Young, ambitious and disruptive digital energy tech-driven companies and organizations are another key stakeholder in the development of smart renewable cities. “Utilities aren’t necessarily developing all these new technologies; there are many other parties involved,” Motyka pointed out. “It’s a tremendous change, and challenge, for utilities to figure out how to take advantage and make use of them…They’re forming joint ventures and partnerships as a means of teaming with and utilizing new technologies.”
Not all utilities are at the same level or stage of development, Motyka added. “Some are willing and able to do more and move faster. The environment is changing and given renewables are very important given their cost-effectiveness. And by their nature, making the best use of them entails utilities engaging and working more closely with customers and other stakeholders,” she said.
Smart renewable cities: Overcoming the challenges
The biggest cities probably face the most and greatest challenges when it comes to evolving into smart renewable cities. That’s because their infrastructure and built environment is so extensive and longstanding. That makes for complex environments, which is compounded by the rapid pace of technological, regulatory and social change, according to Motyka.
Tokyo ranks as the biggest smart renewable city Deloitte’s research team identified. Although renewables account for just 1 percent of Tokyo’s power generation capacity at present, the city is taking some bold steps along the smart renewable city path.
That includes Japan’s first vehicle-to-grid (V2G) smart city project between Toyota and utility Chubu Electric Power Co. Deploying EV charging start-up Nuvve’s V2G platform, project partners intend to find out how bidirectional EV charging can balance the supply and demand of electricity on the grid. “It’s a good example of utilities, government, automakers and tech companies coming together to increase renewable power generation while keeping electricity prices down,” Motyka said.
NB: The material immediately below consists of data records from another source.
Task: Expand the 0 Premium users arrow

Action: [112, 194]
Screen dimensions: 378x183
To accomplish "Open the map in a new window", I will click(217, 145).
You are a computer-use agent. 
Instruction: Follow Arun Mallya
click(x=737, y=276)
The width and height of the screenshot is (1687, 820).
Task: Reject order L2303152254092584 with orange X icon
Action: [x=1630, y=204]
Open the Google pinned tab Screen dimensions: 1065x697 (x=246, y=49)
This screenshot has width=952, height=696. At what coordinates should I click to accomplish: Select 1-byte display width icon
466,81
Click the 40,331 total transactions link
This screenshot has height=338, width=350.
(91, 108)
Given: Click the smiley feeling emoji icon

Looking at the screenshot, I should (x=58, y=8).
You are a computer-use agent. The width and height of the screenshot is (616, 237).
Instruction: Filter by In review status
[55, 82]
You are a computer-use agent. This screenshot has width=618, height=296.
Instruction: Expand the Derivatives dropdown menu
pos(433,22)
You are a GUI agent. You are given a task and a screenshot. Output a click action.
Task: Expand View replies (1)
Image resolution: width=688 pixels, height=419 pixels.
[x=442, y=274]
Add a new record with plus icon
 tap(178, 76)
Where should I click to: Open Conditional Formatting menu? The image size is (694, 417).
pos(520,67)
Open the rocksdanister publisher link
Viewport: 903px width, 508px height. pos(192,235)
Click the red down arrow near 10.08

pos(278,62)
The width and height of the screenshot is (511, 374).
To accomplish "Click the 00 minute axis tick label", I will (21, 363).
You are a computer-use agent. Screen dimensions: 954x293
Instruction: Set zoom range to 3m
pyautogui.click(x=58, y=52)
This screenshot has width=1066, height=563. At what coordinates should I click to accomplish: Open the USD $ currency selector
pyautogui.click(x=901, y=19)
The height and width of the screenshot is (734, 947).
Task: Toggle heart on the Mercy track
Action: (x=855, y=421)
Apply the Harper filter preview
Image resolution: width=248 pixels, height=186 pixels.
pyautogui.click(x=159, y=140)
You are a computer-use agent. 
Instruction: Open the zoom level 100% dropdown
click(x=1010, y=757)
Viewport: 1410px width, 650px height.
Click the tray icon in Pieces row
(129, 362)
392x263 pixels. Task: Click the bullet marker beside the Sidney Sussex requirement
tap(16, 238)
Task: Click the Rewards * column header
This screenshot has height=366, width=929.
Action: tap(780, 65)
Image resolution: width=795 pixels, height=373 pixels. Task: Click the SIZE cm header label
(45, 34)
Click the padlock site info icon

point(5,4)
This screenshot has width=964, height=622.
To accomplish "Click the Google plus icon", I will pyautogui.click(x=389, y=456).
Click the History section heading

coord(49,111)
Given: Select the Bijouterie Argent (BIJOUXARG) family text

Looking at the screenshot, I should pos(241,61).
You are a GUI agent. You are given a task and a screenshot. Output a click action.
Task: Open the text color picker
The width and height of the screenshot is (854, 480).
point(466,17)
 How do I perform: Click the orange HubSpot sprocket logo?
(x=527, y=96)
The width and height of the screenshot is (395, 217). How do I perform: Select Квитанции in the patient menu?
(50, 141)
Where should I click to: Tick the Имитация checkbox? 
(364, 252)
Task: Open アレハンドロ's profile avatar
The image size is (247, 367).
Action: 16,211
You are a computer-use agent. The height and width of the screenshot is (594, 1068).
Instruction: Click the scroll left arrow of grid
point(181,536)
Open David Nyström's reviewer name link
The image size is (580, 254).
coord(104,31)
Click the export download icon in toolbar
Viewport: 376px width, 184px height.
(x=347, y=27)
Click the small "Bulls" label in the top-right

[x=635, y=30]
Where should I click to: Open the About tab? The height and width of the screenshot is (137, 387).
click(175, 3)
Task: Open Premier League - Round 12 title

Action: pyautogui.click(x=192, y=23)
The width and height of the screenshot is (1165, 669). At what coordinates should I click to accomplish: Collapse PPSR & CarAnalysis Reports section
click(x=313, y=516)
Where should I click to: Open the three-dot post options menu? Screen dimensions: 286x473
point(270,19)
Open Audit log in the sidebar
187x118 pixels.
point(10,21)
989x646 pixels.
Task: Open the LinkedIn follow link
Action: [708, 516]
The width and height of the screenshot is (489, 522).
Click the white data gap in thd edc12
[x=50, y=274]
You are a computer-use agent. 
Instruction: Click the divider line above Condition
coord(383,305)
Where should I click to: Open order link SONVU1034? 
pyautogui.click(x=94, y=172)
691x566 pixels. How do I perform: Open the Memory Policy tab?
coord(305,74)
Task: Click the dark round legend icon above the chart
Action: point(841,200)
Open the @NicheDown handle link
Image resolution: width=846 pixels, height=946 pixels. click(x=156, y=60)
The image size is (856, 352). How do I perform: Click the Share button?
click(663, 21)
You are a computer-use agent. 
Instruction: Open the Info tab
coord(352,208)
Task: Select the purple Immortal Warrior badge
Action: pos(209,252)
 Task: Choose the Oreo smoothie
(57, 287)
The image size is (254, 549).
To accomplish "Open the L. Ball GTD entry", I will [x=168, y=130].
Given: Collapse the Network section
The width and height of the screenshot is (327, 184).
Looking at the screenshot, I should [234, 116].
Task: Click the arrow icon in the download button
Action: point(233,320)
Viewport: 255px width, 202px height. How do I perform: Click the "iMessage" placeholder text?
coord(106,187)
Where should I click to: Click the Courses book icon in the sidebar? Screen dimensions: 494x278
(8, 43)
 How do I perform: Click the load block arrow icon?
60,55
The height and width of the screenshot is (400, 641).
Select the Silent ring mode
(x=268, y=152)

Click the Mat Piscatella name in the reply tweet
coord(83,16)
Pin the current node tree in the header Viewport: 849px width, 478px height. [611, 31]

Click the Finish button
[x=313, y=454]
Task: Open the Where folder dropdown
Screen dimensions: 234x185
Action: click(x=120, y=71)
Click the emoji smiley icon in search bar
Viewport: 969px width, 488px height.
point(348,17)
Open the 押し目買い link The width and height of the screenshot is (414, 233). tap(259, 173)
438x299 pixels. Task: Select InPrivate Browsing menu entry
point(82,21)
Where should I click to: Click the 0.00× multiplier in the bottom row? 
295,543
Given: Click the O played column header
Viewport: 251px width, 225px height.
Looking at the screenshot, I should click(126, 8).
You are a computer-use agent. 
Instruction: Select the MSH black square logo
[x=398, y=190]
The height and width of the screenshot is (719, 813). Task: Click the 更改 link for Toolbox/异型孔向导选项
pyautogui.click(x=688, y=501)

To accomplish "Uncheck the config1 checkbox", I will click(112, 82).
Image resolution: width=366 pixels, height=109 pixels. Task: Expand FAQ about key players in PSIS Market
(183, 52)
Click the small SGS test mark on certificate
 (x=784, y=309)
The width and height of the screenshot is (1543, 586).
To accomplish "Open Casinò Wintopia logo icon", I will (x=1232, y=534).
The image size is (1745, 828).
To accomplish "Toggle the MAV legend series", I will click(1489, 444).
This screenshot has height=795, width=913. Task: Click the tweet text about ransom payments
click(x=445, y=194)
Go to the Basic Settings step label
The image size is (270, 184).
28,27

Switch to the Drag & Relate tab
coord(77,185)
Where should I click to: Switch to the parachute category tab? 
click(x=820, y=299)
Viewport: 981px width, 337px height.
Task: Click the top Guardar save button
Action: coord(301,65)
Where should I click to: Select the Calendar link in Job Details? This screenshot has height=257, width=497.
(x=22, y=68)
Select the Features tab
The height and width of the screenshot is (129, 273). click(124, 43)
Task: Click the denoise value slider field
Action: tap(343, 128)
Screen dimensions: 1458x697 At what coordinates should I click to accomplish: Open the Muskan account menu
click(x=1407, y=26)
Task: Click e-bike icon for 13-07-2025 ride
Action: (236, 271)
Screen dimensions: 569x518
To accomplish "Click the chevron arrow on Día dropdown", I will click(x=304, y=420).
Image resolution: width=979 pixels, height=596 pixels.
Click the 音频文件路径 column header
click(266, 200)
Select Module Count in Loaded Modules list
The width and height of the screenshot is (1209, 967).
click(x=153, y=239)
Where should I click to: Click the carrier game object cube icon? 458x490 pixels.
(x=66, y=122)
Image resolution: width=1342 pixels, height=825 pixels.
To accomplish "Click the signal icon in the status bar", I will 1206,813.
San Diego, California also ranks among Deloitte’s biggest smart renewable cities. Besides working to achieve statewide 100 percent zero-carbon-energy-by-2045 and solar residential rooftop goals, San Diego’s own smart city initiatives are prime examples of public and private-sector organizations joining together to carry out strategic, city-wide projects and programs. “As big as some of these cities are, it takes a really focused, village mentality to develop and see these sorts of initiatives through,” Motyka said.
Motyka singled out Colorado’s Peña Station NEXT as a good example of the newest, greenfield smart renewable city projects around the world. Peña Station NEXT entails investor-owned, Colorado utility Xcel Energy working closely with government and other private and public-sector organizations to build a new community centered on clean energy and mobility.
Part and parcel of the smart city initiative, “Xcel Energy [the utility] is looking at deploying a renewable microgrid and NREL [the U.S. Dept of Energy’s National Renewable Energy Laboratory] a net-zero emissions energy community,” Motyka explained. “It’s a good example of the creation of a multi-stakeholder smart city project in which a solar-storage microgrid can support the broader power grid by taking advantage of renewable-to-grid integration, grid demand time shifting and the use of local, renewable energy resources for back-up and emergency power.”
Copenhagen, Denmark ranks among the purest smart renewable cities in the world, according to Deloitte’s framework. A member of the Go 100% Renewable Energy initiative, the city has set a goal of being 100 percent carbon-neutral in terms of energy by 2025, and it’s working to meet Denmark’s national goals of 100 percent renewable power and heat by 2030 and 100 percent renewable energy by 2050.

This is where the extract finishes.